* Start *
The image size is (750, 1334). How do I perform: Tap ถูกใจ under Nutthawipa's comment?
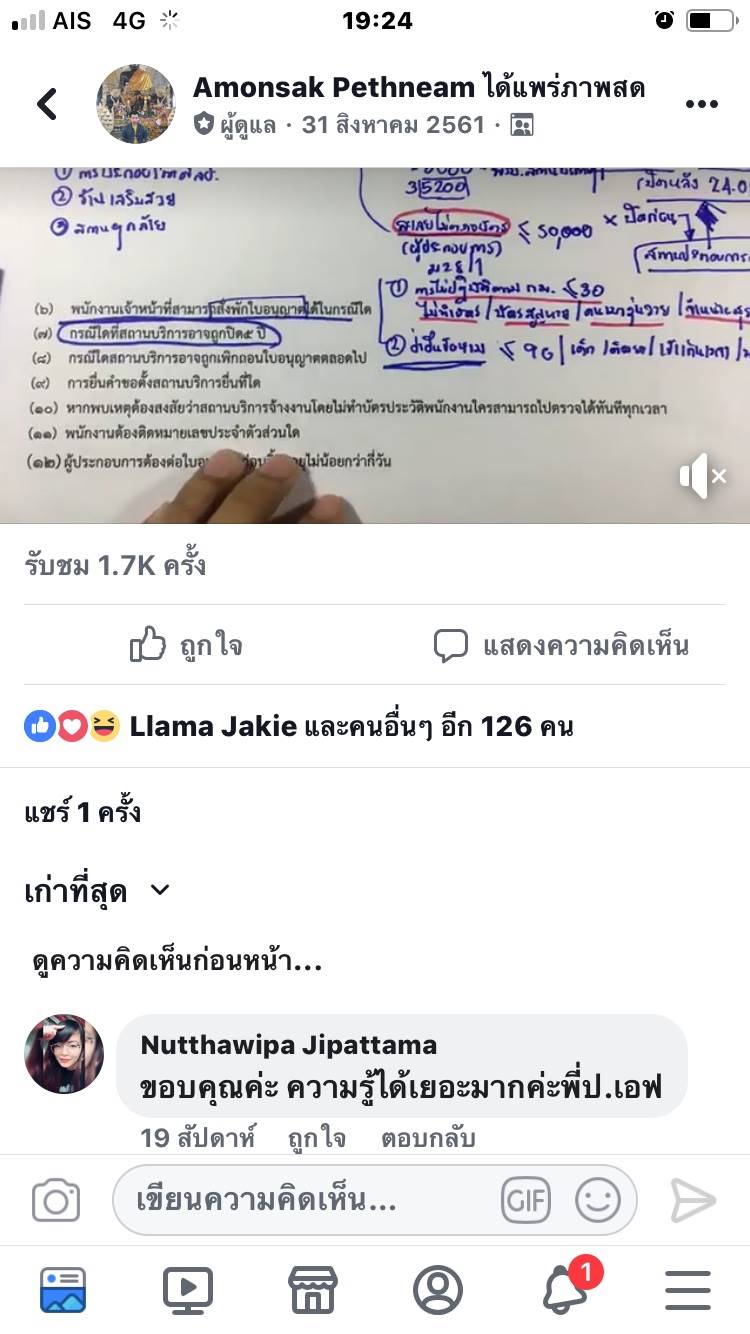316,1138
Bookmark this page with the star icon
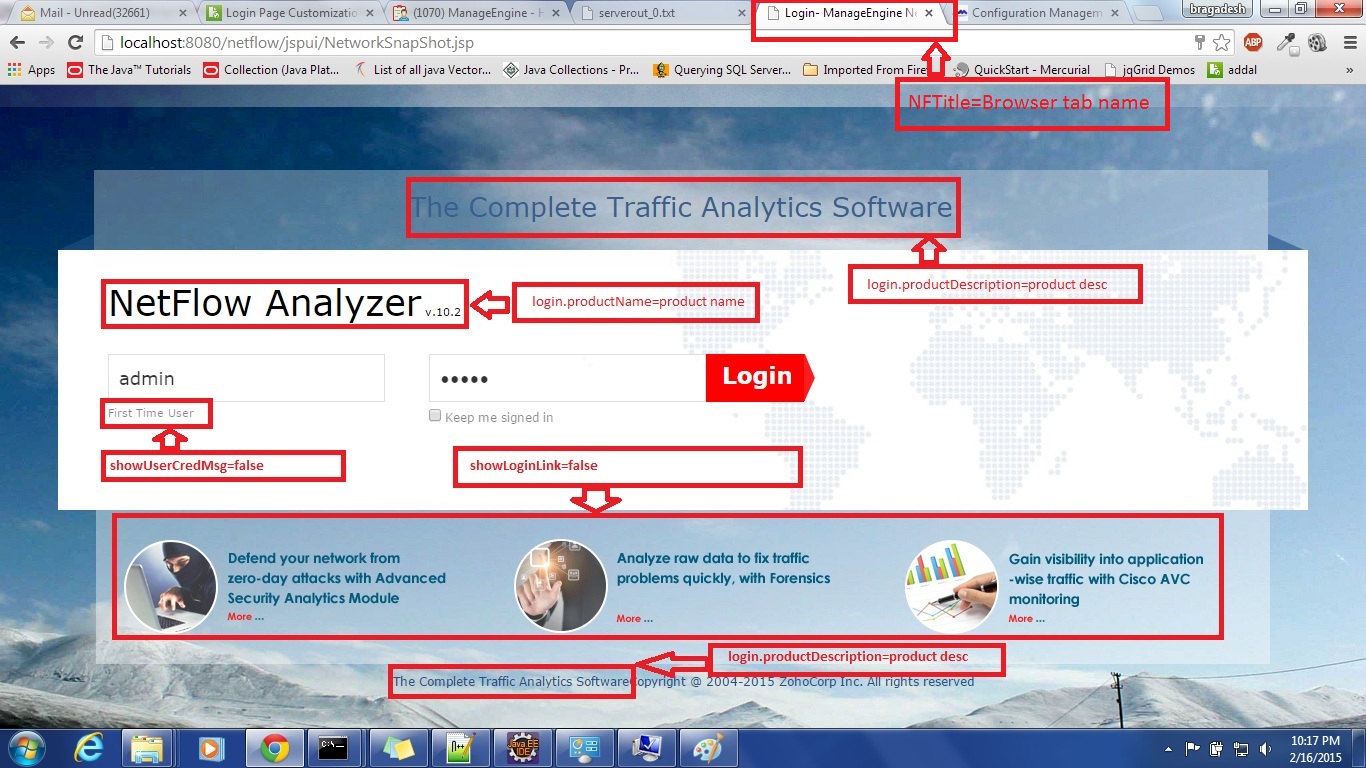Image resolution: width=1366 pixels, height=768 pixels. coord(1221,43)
* End *
* Start *
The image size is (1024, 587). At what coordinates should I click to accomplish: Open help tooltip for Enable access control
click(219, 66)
* End *
**Short problem:** Give again everything from the line containing "The image size is (750, 1334)." down to the line containing "Image resolution: width=1366", both of those lines included. Leave the pictures out of your answer.

**Solved exercise:**
The image size is (750, 1334). How do I perform: Tap ถูกใจ under Nutthawipa's comment?
316,1138
Bookmark this page with the star icon
Image resolution: width=1366 pixels, height=768 pixels. coord(1221,43)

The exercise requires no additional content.